EXERCISE DIRECTIONS:
Copy out all the rows below, replacing "hamburger menu" with "navigation menu" and leaving everything else the same.

Data rows:
--- Start ---

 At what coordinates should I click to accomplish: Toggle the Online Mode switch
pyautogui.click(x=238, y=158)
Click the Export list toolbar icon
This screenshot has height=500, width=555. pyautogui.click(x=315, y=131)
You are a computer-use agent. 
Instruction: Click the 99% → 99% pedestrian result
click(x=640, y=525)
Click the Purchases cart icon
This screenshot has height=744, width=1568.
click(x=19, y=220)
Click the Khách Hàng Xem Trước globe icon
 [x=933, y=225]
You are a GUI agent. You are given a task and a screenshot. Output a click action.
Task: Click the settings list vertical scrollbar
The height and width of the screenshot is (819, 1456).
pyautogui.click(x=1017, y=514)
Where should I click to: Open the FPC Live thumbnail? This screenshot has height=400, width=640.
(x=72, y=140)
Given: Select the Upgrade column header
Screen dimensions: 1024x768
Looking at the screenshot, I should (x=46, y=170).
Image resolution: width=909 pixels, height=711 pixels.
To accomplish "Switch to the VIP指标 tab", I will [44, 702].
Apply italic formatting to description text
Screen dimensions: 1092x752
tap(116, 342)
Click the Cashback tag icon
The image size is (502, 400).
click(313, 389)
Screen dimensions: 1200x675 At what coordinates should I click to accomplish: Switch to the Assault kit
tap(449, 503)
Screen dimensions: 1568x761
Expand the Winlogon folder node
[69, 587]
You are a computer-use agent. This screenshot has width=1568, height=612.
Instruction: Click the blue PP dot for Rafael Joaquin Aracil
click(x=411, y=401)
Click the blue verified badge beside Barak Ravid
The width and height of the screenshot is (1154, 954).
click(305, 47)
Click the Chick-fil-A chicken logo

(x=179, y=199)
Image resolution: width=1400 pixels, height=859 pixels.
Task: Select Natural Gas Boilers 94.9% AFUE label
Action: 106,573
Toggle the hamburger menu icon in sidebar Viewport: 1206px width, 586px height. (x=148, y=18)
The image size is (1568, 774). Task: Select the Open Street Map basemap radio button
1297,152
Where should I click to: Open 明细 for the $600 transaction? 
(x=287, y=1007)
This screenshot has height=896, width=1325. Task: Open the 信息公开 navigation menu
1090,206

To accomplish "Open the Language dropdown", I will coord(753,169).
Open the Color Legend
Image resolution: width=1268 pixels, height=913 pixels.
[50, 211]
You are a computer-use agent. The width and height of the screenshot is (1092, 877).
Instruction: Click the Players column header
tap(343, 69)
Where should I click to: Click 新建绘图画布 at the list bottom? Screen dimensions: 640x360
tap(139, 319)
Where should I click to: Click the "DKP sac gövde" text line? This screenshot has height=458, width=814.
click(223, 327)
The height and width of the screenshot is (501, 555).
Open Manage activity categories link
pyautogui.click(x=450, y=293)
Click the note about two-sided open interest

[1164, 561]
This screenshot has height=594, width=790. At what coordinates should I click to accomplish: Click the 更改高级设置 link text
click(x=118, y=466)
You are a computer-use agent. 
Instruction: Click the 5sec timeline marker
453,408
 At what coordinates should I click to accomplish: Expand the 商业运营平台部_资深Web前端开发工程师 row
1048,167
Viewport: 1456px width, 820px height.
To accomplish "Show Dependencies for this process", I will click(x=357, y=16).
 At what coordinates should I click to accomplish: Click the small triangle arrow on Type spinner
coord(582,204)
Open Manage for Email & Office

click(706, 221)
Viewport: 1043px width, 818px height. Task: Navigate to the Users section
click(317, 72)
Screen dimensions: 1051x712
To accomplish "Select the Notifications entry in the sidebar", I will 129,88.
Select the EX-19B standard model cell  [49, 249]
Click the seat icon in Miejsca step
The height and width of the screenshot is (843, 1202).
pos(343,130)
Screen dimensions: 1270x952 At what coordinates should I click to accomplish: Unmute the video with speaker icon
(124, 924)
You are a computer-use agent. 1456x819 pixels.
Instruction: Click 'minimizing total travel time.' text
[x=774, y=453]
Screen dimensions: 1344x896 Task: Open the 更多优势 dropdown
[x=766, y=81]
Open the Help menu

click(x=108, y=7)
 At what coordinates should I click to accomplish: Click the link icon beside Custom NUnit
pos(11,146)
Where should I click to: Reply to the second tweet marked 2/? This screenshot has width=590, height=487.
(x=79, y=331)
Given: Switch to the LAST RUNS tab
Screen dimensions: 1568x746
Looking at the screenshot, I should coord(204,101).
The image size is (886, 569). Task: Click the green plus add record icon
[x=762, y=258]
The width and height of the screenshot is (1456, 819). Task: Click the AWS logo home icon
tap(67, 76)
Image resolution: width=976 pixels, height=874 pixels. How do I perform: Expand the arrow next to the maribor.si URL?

--- End ---

RESPONSE TO THIS TASK:
 At what coordinates should I click to accomplish: Toggle the Online Mode switch
pyautogui.click(x=238, y=158)
Click the Export list toolbar icon
This screenshot has height=500, width=555. pyautogui.click(x=315, y=131)
You are a computer-use agent. 
Instruction: Click the 99% → 99% pedestrian result
click(x=640, y=525)
Click the Purchases cart icon
This screenshot has height=744, width=1568.
click(x=19, y=220)
Click the Khách Hàng Xem Trước globe icon
 [x=933, y=225]
You are a GUI agent. You are given a task and a screenshot. Output a click action.
Task: Click the settings list vertical scrollbar
The height and width of the screenshot is (819, 1456).
pyautogui.click(x=1017, y=514)
Where should I click to: Open the FPC Live thumbnail? This screenshot has height=400, width=640.
(x=72, y=140)
Given: Select the Upgrade column header
Screen dimensions: 1024x768
Looking at the screenshot, I should (x=46, y=170).
Image resolution: width=909 pixels, height=711 pixels.
To accomplish "Switch to the VIP指标 tab", I will [44, 702].
Apply italic formatting to description text
Screen dimensions: 1092x752
tap(116, 342)
Click the Cashback tag icon
The image size is (502, 400).
click(313, 389)
Screen dimensions: 1200x675 At what coordinates should I click to accomplish: Switch to the Assault kit
tap(449, 503)
Screen dimensions: 1568x761
Expand the Winlogon folder node
[69, 587]
You are a computer-use agent. This screenshot has width=1568, height=612.
Instruction: Click the blue PP dot for Rafael Joaquin Aracil
click(x=411, y=401)
Click the blue verified badge beside Barak Ravid
The width and height of the screenshot is (1154, 954).
click(305, 47)
Click the Chick-fil-A chicken logo

(x=179, y=199)
Image resolution: width=1400 pixels, height=859 pixels.
Task: Select Natural Gas Boilers 94.9% AFUE label
Action: 106,573
Toggle the navigation menu icon in sidebar Viewport: 1206px width, 586px height. (x=148, y=18)
The image size is (1568, 774). Task: Select the Open Street Map basemap radio button
1297,152
Where should I click to: Open 明细 for the $600 transaction? 
(x=287, y=1007)
This screenshot has height=896, width=1325. Task: Open the 信息公开 navigation menu
1090,206

To accomplish "Open the Language dropdown", I will coord(753,169).
Open the Color Legend
Image resolution: width=1268 pixels, height=913 pixels.
[50, 211]
You are a computer-use agent. The width and height of the screenshot is (1092, 877).
Instruction: Click the Players column header
tap(343, 69)
Where should I click to: Click 新建绘图画布 at the list bottom? Screen dimensions: 640x360
tap(139, 319)
Where should I click to: Click the "DKP sac gövde" text line? This screenshot has height=458, width=814.
click(223, 327)
The height and width of the screenshot is (501, 555).
Open Manage activity categories link
pyautogui.click(x=450, y=293)
Click the note about two-sided open interest

[1164, 561]
This screenshot has height=594, width=790. At what coordinates should I click to accomplish: Click the 更改高级设置 link text
click(x=118, y=466)
You are a computer-use agent. 
Instruction: Click the 5sec timeline marker
453,408
 At what coordinates should I click to accomplish: Expand the 商业运营平台部_资深Web前端开发工程师 row
1048,167
Viewport: 1456px width, 820px height.
To accomplish "Show Dependencies for this process", I will click(x=357, y=16).
 At what coordinates should I click to accomplish: Click the small triangle arrow on Type spinner
coord(582,204)
Open Manage for Email & Office

click(706, 221)
Viewport: 1043px width, 818px height. Task: Navigate to the Users section
click(317, 72)
Screen dimensions: 1051x712
To accomplish "Select the Notifications entry in the sidebar", I will 129,88.
Select the EX-19B standard model cell  [49, 249]
Click the seat icon in Miejsca step
The height and width of the screenshot is (843, 1202).
pos(343,130)
Screen dimensions: 1270x952 At what coordinates should I click to accomplish: Unmute the video with speaker icon
(124, 924)
You are a computer-use agent. 1456x819 pixels.
Instruction: Click 'minimizing total travel time.' text
[x=774, y=453]
Screen dimensions: 1344x896 Task: Open the 更多优势 dropdown
[x=766, y=81]
Open the Help menu

click(x=108, y=7)
 At what coordinates should I click to accomplish: Click the link icon beside Custom NUnit
pos(11,146)
Where should I click to: Reply to the second tweet marked 2/? This screenshot has width=590, height=487.
(x=79, y=331)
Given: Switch to the LAST RUNS tab
Screen dimensions: 1568x746
Looking at the screenshot, I should coord(204,101).
The image size is (886, 569). Task: Click the green plus add record icon
[x=762, y=258]
The width and height of the screenshot is (1456, 819). Task: Click the AWS logo home icon
tap(67, 76)
Image resolution: width=976 pixels, height=874 pixels. How do I perform: Expand the arrow next to the maribor.si URL?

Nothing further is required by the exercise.